STORAGE_ACCOUNT_KEY= 

CONTAINER_NAME= 

LOCAL_FOLDER_PATH= 

REMOTE_FOLDER_PREFIX= 

ARM_TENANT_ID=f66b7197-eb94-49fa-80fb-6df9fa346b46 

RCLONE_CONNECTION_NAME= 

  

usage() { 

  echo 

  echo "Usage: $(basename $0) -b arg -c arg -l arg -x arg -r arg [-h]" 

  echo 

  echo "-b - The name of the blob storage account." 

  echo "-c - The name of the container." 

  echo "-l - The name of the local folder path." 

  echo "-r - The name of the remote folder path." 

  echo "-x - The name of the rclone connection." 

  echo "-k - The key for the storage account." 

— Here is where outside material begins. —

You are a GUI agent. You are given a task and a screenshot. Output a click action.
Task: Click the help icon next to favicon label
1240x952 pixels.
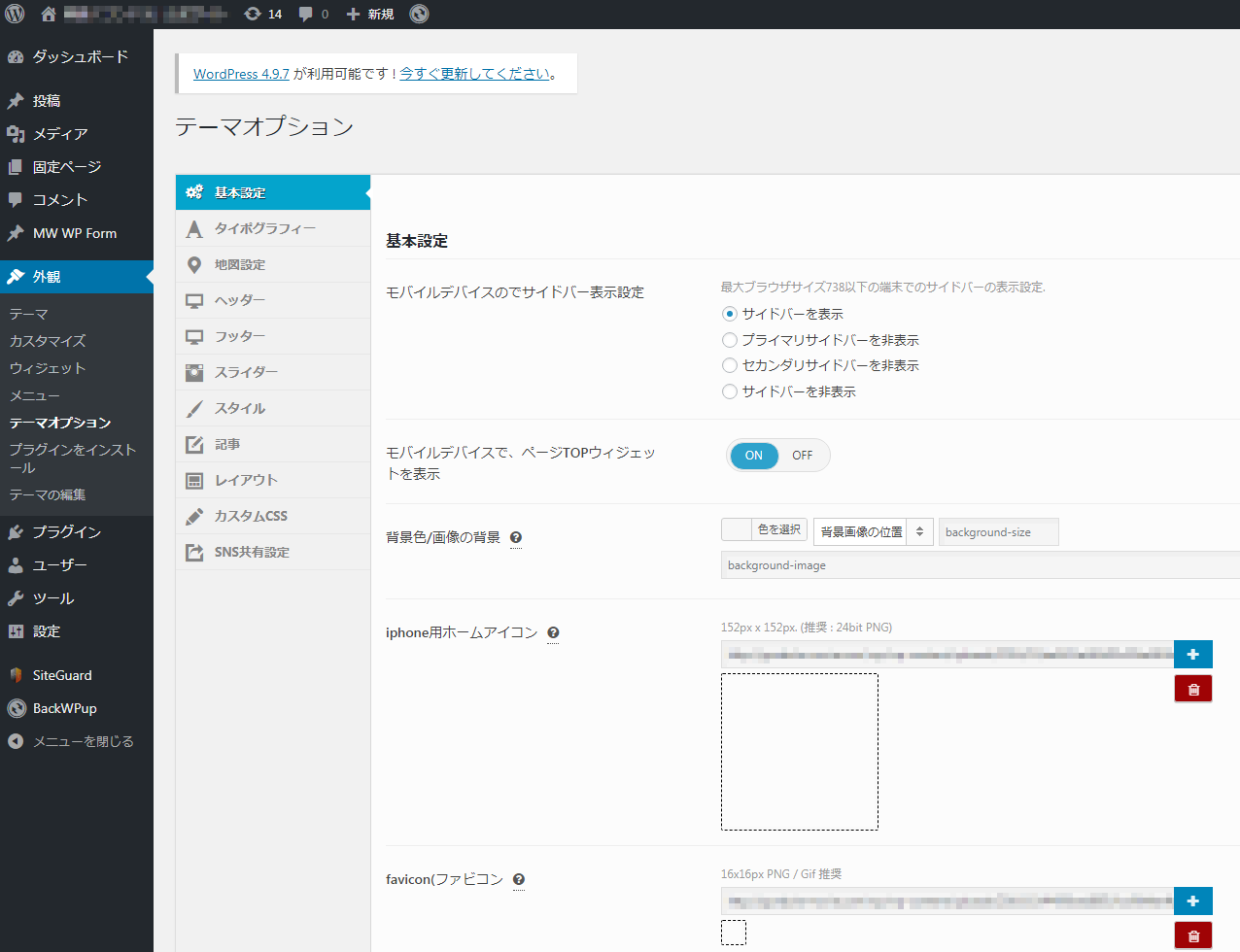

  echo "-h - This help text." 

  echo 

} 

  

parse_options() { 

while getopts ':b:l:c:r:x:k:h' opt; do 

  case "$opt" in 

    b) 

      STORAGE_ACCOUNT_NAME="$OPTARG" 

      ;; 

  

    k) 

      STORAGE_ACCOUNT_KEY="$OPTARG" 

      ;; 

  

    l) 

      LOCAL_FOLDER_PATH="$OPTARG" 

      ;; 

  

    r) 

      REMOTE_FOLDER_PREFIX="$OPTARG" 

      ;; 

  

    c) 

      CONTAINER_NAME="$OPTARG" 

      ;; 

  

    x) 

      RCLONE_CONNECTION_NAME="$OPTARG" 

      ;; 

  

    h) 

      echo "Processing option 'h'" 

      usage 

      (exit 33) && true 

      ;; 

  

    :) 

      echo "option requires an argument.\n" 

      usage 

      (exit 33) && true 

      ;; 

  

    ?) 

      echo "Invalid command option.\n" 

      usage 

      (exit 33) && true 

      ;; 

  esac 

done 

shift "$(($OPTIND -1))" 

} 

  

  

parse_options "$@" 

if ([ -z "$LOCAL_FOLDER_PATH" ] || [ -z "$REMOTE_FOLDER_PREFIX" ] || [ -z "$STORAGE_ACCOUNT_NAME" ] || [ -z "$CONTAINER_NAME" ] || [ -z "$RCLONE_CONNECTION_NAME" ] || [ -z "$STORAGE_ACCOUNT_KEY" ]); 

then  

  echo "Invalid command.\n" 

  usage 

  (exit 33) && true 

fi 

# az login 

key="$STORAGE_ACCOUNT_KEY" 

items=($(rclone lsf "$RCLONE_CONNECTION_NAME":"$LOCAL_FOLDER_PATH" --recursive)) 

echo LENGTH=${#items[@]} 

for item in $items 

do 

  [[ "$item" == */ ]] && continue 

  tagsJson=$(rclone lsf --format M $(eval echo $RCLONE_CONNECTION_NAME:$LOCAL_FOLDER_PATH/$item)) 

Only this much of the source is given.